Thresholds Post hat also nichts mit dem Thema eines Angriffs / einer Einschränkung der Pressefreiheit zu tun gehabt und der Bezug auf Pegida ist leider schlicht falsch, genauso wenig wie dein Post den Post von Threshold irgendwie untermauern / bekräftigen würde.
Reporter ohne Grenzen spricht bei dem Angriff aus der Demo herraus nicht von einer Einschränkung, bzw. einen Angriff gegen die Pressefreiheit, der da von "Pegida" vollführt worden wäre, sondern moniert sich nur indirekt das der Staat bei der Verfolgung dieser Taten so wenig erfolgreich ist (Ergreifung / Anklage / Verurteilung), der Staat also wenig effektiv beim Schutz der Pressefreiheit zu sein scheint, was etwas völlig anderes ist als das Pegida die Pressefreiheit behindern / einschränken würde.
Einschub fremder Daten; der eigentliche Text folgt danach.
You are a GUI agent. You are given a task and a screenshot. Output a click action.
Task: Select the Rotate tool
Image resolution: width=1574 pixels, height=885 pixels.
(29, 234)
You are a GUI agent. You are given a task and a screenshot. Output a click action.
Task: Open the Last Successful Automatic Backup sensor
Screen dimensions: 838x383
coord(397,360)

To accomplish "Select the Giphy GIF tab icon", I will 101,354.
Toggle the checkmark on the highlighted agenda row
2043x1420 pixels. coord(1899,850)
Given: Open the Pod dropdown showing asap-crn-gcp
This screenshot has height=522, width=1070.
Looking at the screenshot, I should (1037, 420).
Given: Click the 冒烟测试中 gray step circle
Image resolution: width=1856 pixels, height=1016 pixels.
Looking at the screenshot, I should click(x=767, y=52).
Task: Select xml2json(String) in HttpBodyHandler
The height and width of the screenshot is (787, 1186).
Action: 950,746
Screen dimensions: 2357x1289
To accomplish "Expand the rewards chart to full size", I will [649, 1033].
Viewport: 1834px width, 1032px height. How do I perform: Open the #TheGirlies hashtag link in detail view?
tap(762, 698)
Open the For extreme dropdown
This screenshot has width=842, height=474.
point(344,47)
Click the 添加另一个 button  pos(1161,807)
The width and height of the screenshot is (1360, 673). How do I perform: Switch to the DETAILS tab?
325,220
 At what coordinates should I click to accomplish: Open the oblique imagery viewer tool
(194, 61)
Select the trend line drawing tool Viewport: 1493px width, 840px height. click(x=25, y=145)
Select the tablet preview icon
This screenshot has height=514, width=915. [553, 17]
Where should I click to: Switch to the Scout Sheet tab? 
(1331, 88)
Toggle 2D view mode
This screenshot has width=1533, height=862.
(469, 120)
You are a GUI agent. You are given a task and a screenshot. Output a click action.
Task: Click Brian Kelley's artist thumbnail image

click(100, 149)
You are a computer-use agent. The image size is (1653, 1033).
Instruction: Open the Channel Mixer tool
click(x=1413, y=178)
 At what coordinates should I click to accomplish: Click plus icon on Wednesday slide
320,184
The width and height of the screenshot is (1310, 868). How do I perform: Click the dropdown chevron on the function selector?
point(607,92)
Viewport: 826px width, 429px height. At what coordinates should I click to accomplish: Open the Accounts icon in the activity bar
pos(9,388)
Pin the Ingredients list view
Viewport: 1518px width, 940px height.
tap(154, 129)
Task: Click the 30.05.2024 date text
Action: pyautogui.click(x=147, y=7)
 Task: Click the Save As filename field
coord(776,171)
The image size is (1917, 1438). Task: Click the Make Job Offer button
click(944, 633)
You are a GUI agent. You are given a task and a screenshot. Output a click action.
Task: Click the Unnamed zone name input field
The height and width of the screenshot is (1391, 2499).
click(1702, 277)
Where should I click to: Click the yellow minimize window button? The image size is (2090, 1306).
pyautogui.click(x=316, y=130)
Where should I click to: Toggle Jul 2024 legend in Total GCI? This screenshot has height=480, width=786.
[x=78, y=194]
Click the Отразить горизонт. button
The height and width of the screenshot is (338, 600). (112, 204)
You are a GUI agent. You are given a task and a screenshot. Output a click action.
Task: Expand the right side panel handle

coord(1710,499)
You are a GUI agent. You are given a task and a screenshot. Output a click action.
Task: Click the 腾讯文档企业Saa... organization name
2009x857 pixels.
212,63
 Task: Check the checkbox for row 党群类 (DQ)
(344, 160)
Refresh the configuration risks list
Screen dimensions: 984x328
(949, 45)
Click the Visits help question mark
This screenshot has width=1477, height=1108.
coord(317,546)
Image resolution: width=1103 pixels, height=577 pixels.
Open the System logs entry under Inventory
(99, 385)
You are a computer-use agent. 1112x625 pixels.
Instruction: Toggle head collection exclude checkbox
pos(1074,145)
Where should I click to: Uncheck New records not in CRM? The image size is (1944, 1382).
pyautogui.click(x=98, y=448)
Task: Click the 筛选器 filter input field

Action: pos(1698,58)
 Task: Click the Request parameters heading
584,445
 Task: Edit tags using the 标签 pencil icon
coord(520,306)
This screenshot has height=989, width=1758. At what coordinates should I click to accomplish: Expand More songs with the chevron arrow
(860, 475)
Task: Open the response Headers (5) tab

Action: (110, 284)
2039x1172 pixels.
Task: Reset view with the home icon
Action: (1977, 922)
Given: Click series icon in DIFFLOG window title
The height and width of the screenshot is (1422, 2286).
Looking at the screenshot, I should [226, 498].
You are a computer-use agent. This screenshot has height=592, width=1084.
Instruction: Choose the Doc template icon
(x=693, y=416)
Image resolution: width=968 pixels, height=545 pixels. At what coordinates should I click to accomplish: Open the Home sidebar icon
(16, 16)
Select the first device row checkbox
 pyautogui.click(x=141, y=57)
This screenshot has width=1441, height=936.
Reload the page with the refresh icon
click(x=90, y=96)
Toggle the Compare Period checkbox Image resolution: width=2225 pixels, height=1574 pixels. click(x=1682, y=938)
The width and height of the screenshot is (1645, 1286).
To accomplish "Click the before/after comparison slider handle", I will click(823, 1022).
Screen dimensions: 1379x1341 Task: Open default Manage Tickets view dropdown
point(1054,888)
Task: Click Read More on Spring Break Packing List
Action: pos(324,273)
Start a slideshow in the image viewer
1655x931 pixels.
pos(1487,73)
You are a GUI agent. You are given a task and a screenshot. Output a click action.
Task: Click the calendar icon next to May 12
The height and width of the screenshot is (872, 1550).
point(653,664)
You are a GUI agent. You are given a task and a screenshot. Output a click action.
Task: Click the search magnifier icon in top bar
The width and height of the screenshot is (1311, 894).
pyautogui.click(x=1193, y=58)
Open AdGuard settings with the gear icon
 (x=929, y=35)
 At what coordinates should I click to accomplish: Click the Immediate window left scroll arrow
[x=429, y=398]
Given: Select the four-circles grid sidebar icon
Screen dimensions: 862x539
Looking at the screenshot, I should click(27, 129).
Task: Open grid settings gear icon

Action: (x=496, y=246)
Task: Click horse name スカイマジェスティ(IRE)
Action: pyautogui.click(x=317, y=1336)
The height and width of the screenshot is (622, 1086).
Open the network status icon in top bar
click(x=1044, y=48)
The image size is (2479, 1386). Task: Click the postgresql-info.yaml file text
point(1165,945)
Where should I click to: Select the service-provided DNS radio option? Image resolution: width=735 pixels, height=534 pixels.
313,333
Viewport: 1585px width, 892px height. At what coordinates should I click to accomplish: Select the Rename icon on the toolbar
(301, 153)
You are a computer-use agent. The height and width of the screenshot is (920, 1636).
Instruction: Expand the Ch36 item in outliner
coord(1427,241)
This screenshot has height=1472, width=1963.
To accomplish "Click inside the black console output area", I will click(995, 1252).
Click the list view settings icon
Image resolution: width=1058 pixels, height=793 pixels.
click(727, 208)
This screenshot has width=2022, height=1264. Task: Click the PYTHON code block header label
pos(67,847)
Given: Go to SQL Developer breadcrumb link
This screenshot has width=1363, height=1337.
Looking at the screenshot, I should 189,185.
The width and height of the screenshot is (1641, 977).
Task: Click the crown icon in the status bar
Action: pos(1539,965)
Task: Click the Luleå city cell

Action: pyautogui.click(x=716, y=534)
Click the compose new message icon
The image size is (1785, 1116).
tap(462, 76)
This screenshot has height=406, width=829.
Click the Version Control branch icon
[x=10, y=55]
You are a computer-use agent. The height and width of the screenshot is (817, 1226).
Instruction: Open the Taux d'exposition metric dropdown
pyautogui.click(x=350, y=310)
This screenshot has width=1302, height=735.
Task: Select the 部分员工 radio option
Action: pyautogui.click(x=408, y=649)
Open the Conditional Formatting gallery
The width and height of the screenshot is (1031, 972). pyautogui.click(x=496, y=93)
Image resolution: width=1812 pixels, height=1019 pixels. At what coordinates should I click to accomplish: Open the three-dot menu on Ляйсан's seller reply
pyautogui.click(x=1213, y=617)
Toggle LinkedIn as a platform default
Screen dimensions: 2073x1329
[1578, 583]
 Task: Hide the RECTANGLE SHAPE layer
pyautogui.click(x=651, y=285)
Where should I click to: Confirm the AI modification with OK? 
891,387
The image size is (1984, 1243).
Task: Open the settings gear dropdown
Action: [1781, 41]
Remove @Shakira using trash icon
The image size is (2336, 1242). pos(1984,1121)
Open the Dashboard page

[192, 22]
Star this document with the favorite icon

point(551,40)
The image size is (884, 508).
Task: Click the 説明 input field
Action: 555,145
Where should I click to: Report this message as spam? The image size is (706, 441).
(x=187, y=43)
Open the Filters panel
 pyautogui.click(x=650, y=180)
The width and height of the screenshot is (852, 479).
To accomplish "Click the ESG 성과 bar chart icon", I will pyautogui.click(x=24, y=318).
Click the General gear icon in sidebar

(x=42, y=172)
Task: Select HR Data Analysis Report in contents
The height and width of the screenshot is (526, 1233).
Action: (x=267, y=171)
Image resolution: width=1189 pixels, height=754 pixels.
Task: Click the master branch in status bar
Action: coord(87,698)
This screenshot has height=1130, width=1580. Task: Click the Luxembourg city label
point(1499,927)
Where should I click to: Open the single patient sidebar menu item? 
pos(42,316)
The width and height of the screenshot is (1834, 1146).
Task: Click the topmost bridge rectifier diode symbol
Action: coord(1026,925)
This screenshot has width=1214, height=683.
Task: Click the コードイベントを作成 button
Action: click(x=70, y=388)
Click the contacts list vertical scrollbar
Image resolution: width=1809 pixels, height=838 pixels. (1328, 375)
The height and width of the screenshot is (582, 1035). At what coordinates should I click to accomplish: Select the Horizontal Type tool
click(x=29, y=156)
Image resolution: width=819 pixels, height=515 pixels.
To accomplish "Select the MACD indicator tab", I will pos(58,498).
In dem Jahresbericht von Reporter ohne Grenzen, bzgl. dem jährlichen Überblick über die Pressefreiheit geht es auch vor allem darum inwieweit staatliche Institutionen dafür sorgen das die Pressefreiheit / Meinungsfreiheit möglich ist (durch Schutz und Strafverfolgung), bzw. diese Stellen eben beides behindern (Überwachung, Bedrohung, Freiheitsentzug, Mord, usw).


----------



## ruyven_macaran (3. Mai 2018)

Feindselige Aussprache gegenüber Pressevertretern, Skandierung von Parolen und Anheizen von Massen gegen die Medien, Ankündigung öffentlich rechtliche dicht zu machen, Treffen unter Ausschluss aller außer der eigenen Organisation nahestehenden Organen - das ist zwar noch lange nicht Nordkorea, aber es ist eine Einschränkung der Arbeit freier Medien. Und das ist keine Beschreibung von kriminellen Rockerbanden, wilden Tieren oder bei der Tat ertappten Kleinverbrechern, sondern des Kanons einer Bundestagsfraktion und somit leider fester Bestandteil der politischen Medienlandschaft Deutschlands.
(Die allgemeine Kritik an der Pressefreiheit dürfte trotzdem eher auf zunehmende Überwachung, Einschränkung von Grund- und Presserechten auf Basis willkürlicher Verdachtsäußerungen sowie eingeschränkter Informationspolitik der Regierung zurückgehen. In den letzten Jahren haben sich ja einige fragwürdige Handlungen von Staatsorganen, insbesondere der Geheimdienste, zum Teil aber auch der Polizei, abgezeichnet und anstatt die Hintergründe gegenüber der Presse vorzulegen, wie dies in einem offenem Rechtsstaat üblich sein sollte, hat die Politik mit weitreichenden Lockerungen reagiert, die es auch sekundären Quellen beinahe unmöglich machen, ohne erhebliche persönliche Gefahr mit der Presse zusammenzuarbeiten.)


----------



## Nightslaver (4. Mai 2018)

ruyven_macaran schrieb:


> Feindselige Aussprache gegenüber Pressevertretern, Skandierung von Parolen und Anheizen von Massen gegen die Medien, Ankündigung öffentlich rechtliche dicht zu machen, Treffen unter Ausschluss aller außer der eigenen Organisation nahestehenden Organen - das ist zwar noch lange nicht Nordkorea, aber es ist eine Einschränkung der Arbeit freier Medien. Und das ist keine Beschreibung von kriminellen Rockerbanden, wilden Tieren oder bei der Tat ertappten Kleinverbrechern, sondern des Kanons einer Bundestagsfraktion und somit leider fester Bestandteil der politischen Medienlandschaft Deutschlands.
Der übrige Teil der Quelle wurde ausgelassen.